Biden’s $369 Billion Green Slush Fund
Recent reports have shed light on a meeting between the CEO and lobbyists of Rivian, an electric vehicle manufacturer, and John Podesta, Biden’s Climate Czar. Podesta is in charge of distributing $369 billion from the so-called “Inflation Reduction Act” (IRA), and his meeting with Rivian representatives raises concerns about potential favoritism toward green companies amid their financial struggles. While Biden’s administration touts green initiatives, it appears that the taxpayers may end up bailing out these companies.
Rivian, a prominent electric vehicle manufacturer, is reportedly in significant financial trouble. In recent years, the company has suffered substantial losses, with $6.8 billion in 2022, $4.7 billion in 2021, and an additional $1 billion in 2020. These staggering losses are particularly striking considering the generous subsidies that EV manufacturers have received. President Biden himself praised Rivian in early 2022, despite the company’s declining stock value, which had already lost 87% of its worth since 2021. This situation raises questions about whether green companies are receiving preferential treatment under the Biden administration.
Critics have expressed concerns about how taxpayer dollars are rapidly disbursed through the IRA. The Department of Energy’s Inspector General has highlighted the risks and stated that the current situation poses a considerable danger to taxpayers. Concerns about the potential misuse of taxpayer funds, including funds flowing to foreign companies or being wasted domestically, have been raised. Despite these concerns, senior Biden administration officials have been unresponsive to the warnings. The Inspector General points out that “billions and billions of dollars” were lost or misappropriated from federal COVID-19 relief funds, and the IRA’s slush fund is even larger.
The “green banks” aspect of the IRA has come under particular scrutiny. Green banks are designed to fund environmentally friendly projects that regular banks may not support. Unlike traditional banks, green banks do not need to be profitable to survive because they are funded by the government. New Mexico Governor Michelle Lujan Grisham’s efforts to establish a green bank without legislative approval have raised concerns. The bank’s board would consist of green non-profit organizations, potentially giving them control over hundreds of millions of dollars. Critics view this as a problematic political fund, with concerns about transparency and accountability.
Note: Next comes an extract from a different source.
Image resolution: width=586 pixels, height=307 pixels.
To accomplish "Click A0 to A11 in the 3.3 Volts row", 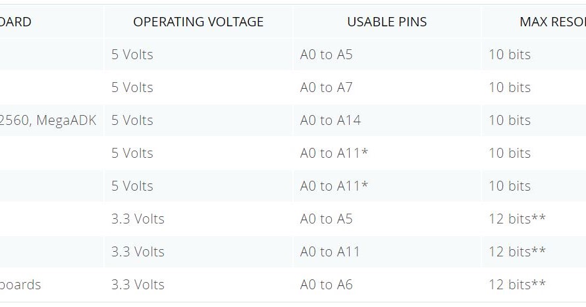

Congress is closely monitoring green bank initiatives, recognizing their potential for abuse. The key concern is that the Biden administration has put Podesta, a political operative, in charge of what should be an apolitical fund, raising questions about the favoritism shown to green companies. Critics argue that while the Obama administration viewed some entities as “too big to fail,” the Biden administration may be taking it a step further by making certain green initiatives “too favored to fail.”
The revelations of meetings between green industry leaders and high-ranking government officials highlight the need for greater transparency and accountability in the allocation of taxpayer funds. The concerns raised about the management and disbursement of the Inflation Reduction Act’s funds underscore the importance of safeguarding taxpayer dollars. The Biden administration must address these concerns to ensure that taxpayer funds are used responsibly and effectively.